Therapeutic and labor dispensaries

The website Politzek Times (“politzek” means political prisoners), was created by activists from Belarus to record stories of those tortured by the regime. They published a story about another type of imprisonment that the regime allegedly uses — so-called therapeutic and labor dispensaries. Politzek interviewed one of such convicts, Vitaly.

Because he made a derogatory remark about Lukashenka, Vitaliy was sentenced and consigned to a therapeutic and labor dispensary.  Vitaly said that these dispensaries, which are usually used to detain individuals who have violated drug or alcohol-related public orders, are also now used as punishment for political dissent in Belarus. Sending political dissidents to psychiatric hospitals or clinics similar to the dispensary that is described here used to be a widely used punishment in the Soviet regime.

In truth, Vitaly claimed, such places are hidden concentration camps where people are used for forced labor. While Vitaliy says that it is difficult to verify this information and conduct an investigation, he insists that his experience is only the tip of the iceberg.
● ● ●
#### Task requirements
1. Translate this sentence from the text on therapeutic and labor dispensaries into Spanish: "In truth, Vitaly claimed, such places are hidden concentration camps where people are used for forced labor."
2. Extend the text on Belarus's therapeutic and labor dispensaries, picking up after its final sentence.

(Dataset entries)
● ● ●
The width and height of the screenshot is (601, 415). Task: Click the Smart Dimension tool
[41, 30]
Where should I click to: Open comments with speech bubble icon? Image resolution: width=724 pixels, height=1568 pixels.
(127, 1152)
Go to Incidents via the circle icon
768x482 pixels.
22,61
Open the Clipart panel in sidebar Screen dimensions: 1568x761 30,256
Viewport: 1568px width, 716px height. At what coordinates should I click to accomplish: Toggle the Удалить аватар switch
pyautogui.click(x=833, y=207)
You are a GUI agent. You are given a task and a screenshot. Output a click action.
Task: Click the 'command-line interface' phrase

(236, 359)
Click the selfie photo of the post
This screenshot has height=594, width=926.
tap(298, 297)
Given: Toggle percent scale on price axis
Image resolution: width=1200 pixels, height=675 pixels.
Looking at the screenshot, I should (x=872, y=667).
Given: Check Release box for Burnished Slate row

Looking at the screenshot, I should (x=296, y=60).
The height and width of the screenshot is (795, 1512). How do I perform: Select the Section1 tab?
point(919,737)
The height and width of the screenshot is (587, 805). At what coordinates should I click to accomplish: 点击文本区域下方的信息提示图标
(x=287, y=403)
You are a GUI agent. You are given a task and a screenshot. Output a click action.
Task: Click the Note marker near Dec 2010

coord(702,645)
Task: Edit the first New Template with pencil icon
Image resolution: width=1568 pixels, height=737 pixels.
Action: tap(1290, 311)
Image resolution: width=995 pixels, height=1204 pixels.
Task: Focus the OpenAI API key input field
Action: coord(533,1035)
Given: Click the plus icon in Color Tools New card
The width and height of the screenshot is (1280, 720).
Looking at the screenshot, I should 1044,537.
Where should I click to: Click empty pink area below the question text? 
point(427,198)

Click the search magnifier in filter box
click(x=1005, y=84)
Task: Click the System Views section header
● ● ●
#### Outputs for the tasks
1. En realidad, afirmó Vitaly, tales lugares son campos de concentración ocultos donde se utiliza a las personas para trabajos forzados.

2.
Camp conditions are grueling. Prisoners sleep in a barracks-like common room surrounded by a high fence with barbed wire. The police guard everything. The toilets often don't work, and the wash basins only have ice-cold water. The food is terrible, and the prisoners are obliged to wash their bowls in the icy water without any detergent. They are also punished for not meeting production quotas by being placed in a punishment cell known as ShIZO.

Torture and inhuman conditions in detention centers

Belarusian human rights movement Viasna has described the horrible conditions that people detained for political dissent face in a state temporary detention center (called Akrescina) while awaiting trial. They report that the detention conditions at Akrescina amount to torture. Detainees are kept in inhumane conditions without access to basic hygiene products or clean clothes for the duration of their 28-month detention. Rather than releasing them after their initial arrest, authorities continually “carousel” detainees by adding more small charges, subjecting them to further detention periods.

Those awaiting their criminal charges in the temporary detention center are forced to sleep on the cold, hard floor of the notorious punishment cell, without bedding, fresh air, or warm clothing, and sometimes without food or showers. Even when they are moved to the “normal” cells, which are already overcrowded, detainees are not given adequate living conditions, such as bedding or access to showers or outdoor walks. Instead, they are forced to sleep on the floor, under beds, and on benches. Homeless individuals are also put in these cells to further crowd them.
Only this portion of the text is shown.